WORK REQUIRED:
Retype the listing below word for word, starting at its first line and stopping after the line that contains "Task: Click the Forecast".

DATA FOR PROCESSING:
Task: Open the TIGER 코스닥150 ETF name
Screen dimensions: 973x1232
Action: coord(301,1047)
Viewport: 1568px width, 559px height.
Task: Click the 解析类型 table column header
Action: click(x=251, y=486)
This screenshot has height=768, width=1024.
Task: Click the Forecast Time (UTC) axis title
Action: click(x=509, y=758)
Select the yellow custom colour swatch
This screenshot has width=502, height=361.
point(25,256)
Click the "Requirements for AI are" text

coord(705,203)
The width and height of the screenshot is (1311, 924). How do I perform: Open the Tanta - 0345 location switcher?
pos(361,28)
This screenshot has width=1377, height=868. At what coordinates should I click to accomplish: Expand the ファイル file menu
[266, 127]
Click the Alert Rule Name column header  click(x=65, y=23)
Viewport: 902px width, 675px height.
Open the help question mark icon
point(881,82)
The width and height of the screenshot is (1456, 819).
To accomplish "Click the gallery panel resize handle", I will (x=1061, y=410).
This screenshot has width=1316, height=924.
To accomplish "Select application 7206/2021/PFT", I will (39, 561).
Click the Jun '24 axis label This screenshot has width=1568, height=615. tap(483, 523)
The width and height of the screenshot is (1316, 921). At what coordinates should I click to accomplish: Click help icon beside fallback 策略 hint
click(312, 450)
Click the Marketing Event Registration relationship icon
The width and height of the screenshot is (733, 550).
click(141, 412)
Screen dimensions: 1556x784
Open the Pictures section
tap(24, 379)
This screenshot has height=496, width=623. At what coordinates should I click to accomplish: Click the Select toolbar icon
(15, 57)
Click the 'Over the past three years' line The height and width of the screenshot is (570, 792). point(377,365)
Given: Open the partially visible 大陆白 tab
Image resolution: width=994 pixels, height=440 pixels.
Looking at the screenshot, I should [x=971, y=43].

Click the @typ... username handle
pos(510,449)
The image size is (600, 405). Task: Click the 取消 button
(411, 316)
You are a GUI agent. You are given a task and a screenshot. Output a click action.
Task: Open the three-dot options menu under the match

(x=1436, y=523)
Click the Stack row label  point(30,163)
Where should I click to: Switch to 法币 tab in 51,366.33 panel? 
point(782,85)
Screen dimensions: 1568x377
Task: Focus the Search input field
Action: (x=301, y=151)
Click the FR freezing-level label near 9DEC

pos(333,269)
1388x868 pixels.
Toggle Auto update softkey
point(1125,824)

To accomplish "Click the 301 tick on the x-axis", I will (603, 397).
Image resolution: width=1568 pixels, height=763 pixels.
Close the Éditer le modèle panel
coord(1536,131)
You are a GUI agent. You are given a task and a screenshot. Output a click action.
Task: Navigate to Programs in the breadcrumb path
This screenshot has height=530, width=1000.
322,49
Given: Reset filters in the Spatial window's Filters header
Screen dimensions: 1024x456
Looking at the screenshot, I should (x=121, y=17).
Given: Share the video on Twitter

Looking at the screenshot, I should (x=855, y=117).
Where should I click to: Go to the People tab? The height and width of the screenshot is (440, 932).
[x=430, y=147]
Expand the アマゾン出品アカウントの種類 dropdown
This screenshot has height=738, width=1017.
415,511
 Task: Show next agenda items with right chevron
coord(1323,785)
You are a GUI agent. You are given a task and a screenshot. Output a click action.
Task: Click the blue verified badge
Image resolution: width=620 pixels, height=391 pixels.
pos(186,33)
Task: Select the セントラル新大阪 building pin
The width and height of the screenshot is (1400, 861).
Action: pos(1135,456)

PROBLEM SOLUTION:
Task: Open the TIGER 코스닥150 ETF name
Screen dimensions: 973x1232
Action: coord(301,1047)
Viewport: 1568px width, 559px height.
Task: Click the 解析类型 table column header
Action: click(x=251, y=486)
This screenshot has height=768, width=1024.
Task: Click the Forecast Time (UTC) axis title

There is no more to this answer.